Герметическая (здесь: тайная, сокровенная, связанная с именем Гермеса Трисмегиста) символика в комнате Шмидта основана на буквах еврейского алфавита («таблица с священными гиероглифами»), каждой из которых в оккультизме соответствовали определенные цифровые значения и символические изображения. Так, «магическое тау» – это последняя буква еврейского алфавита, важнейший мистический символ. Чуть ниже о ней говорится: «Венец магов – Т – 400».
Столь же характерной приметой оккультизма являются мистически истолкованные геометрические фигуры и эмблемы. В тексте мы встречаемся и с шестиконечной (Соломоновой) звездой, и с пентаграммой (пятиконечной магической звездой), и со свастикой (здесь: магический знак, пришедший из архаической индоевропейской символики; обозначение начала, света и щедрости).

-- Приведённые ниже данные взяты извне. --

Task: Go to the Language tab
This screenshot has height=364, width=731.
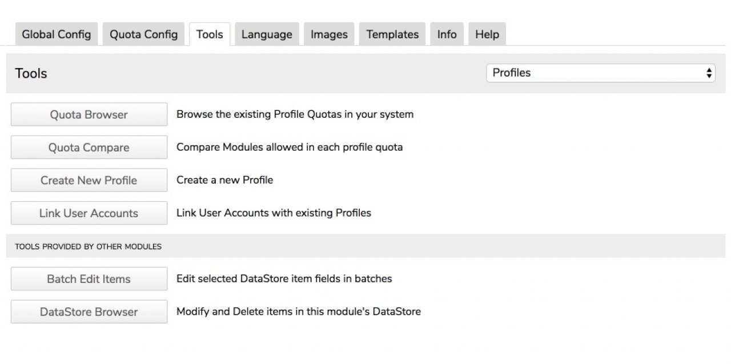Action: [x=267, y=34]
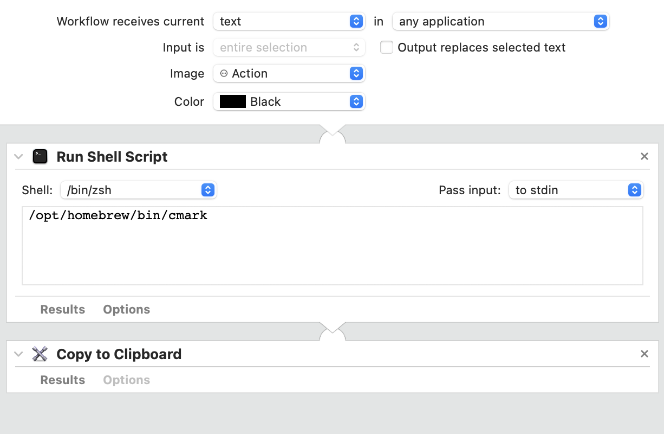Viewport: 664px width, 434px height.
Task: Show Results for Copy to Clipboard
Action: 62,380
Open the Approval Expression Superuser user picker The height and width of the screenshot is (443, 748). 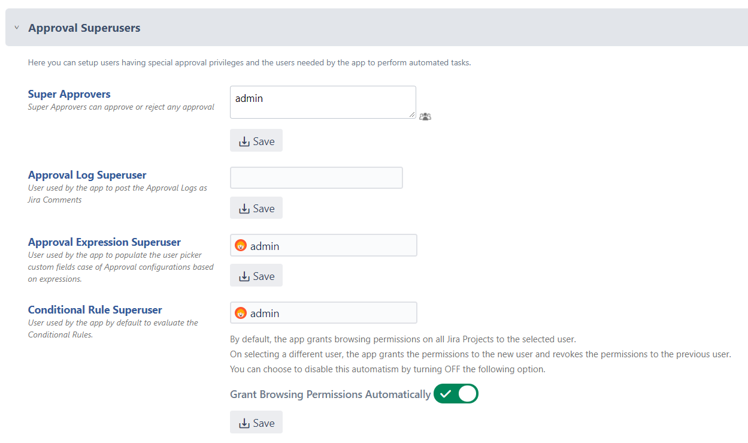click(323, 245)
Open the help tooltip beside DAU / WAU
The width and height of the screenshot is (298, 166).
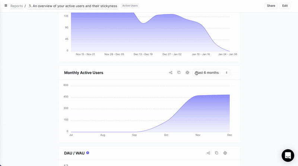[x=88, y=153]
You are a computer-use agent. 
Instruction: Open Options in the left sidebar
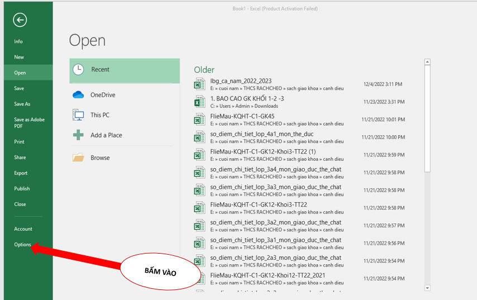click(x=23, y=245)
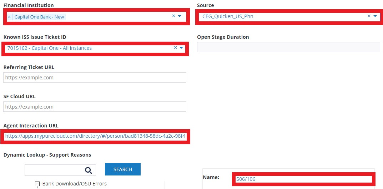383x189 pixels.
Task: Collapse the Bank Download/OSU Errors node
Action: point(37,184)
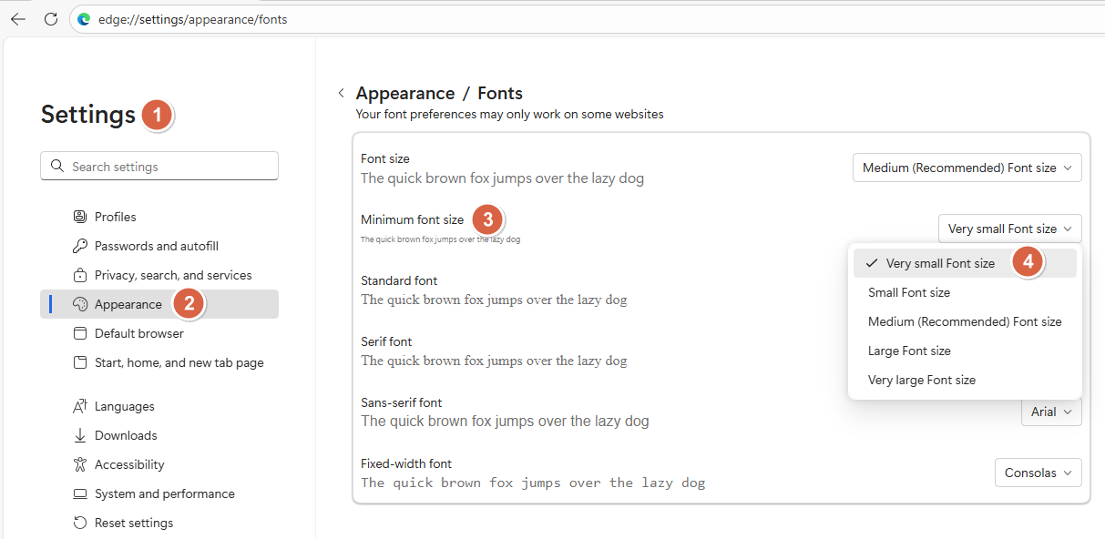Go back using the Appearance breadcrumb chevron
Screen dimensions: 1105x539
pos(341,93)
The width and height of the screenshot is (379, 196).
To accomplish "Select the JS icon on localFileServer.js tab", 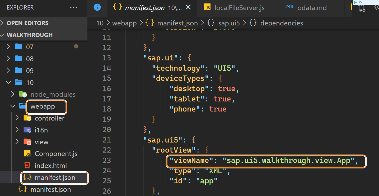I will coord(208,8).
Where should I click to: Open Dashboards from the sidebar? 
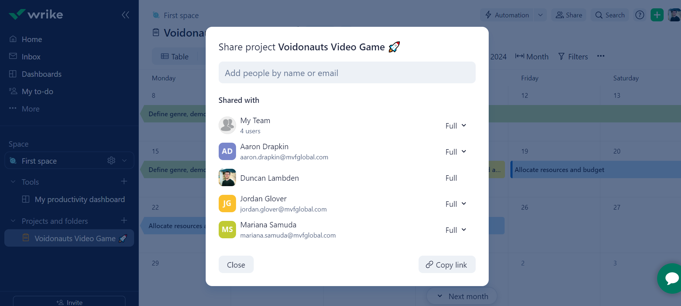pos(42,74)
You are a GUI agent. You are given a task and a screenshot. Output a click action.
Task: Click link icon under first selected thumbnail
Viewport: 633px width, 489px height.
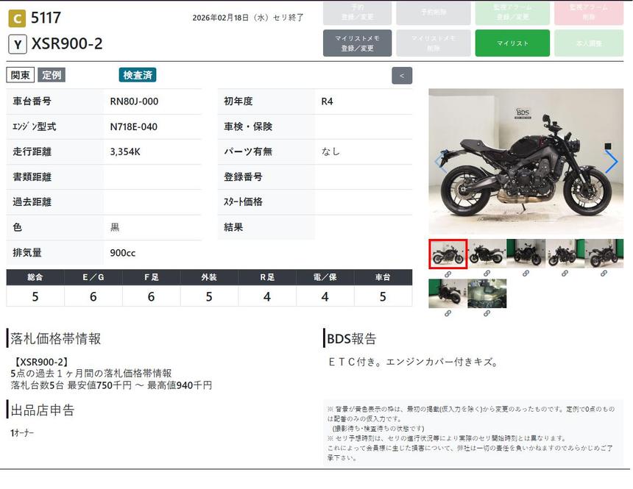(448, 274)
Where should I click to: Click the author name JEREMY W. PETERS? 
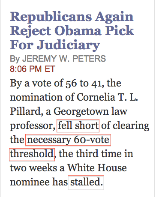(64, 59)
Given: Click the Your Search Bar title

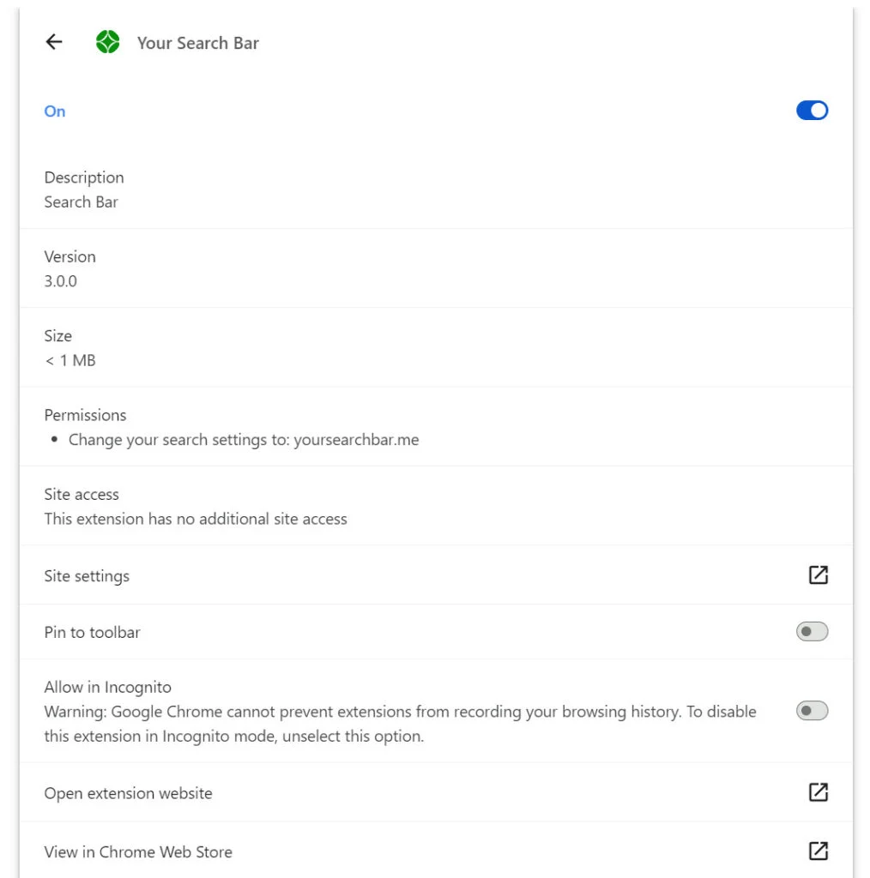Looking at the screenshot, I should (198, 43).

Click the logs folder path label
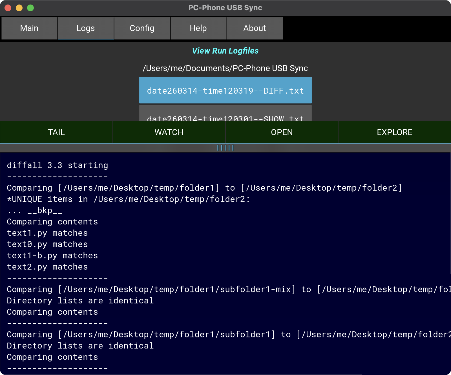point(225,68)
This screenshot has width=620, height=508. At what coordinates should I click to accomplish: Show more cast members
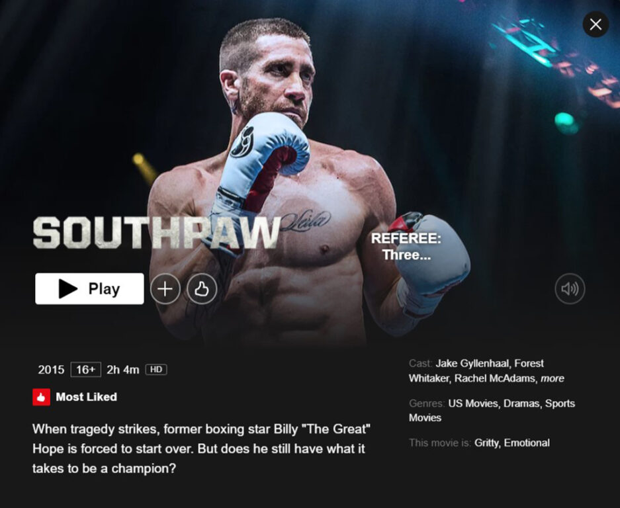pyautogui.click(x=553, y=378)
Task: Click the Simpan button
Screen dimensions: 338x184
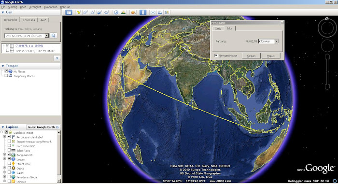Action: pos(251,56)
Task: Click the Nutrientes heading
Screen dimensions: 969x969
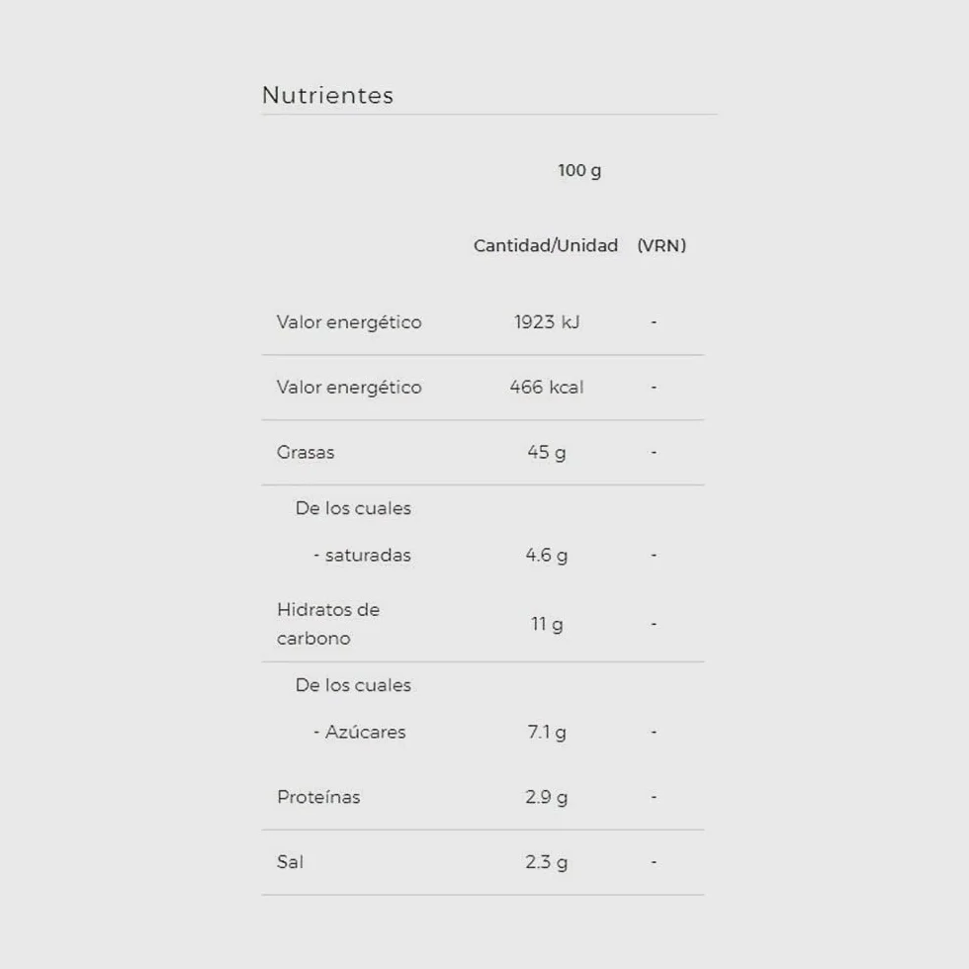Action: (327, 95)
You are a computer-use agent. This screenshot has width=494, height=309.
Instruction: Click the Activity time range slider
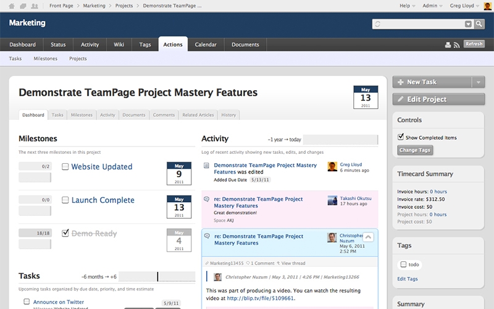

Описанная «мистическая диаграмма с… десятью лучами-зефиротами» – это идущая еще от «Зогара» каббалистическая схема мироздания. Зефирот – искаженное «сефирота» или «сефирот» (женского рода), мистическая творческая сила, которая, согласно оккультным представлениям, посредствует между Богом и миром. Из десяти сефирот «ближайшей к Богу» является первая («риза Божья, первый блеск…») – Kether (Кетер). Восьмая сефирот имеет имя «Год», а не «Иод» («Iod»). «Пре-мирный канал, Canalic cypramundanus» – один из так называемых «каналов», мистических переходов между сефирот.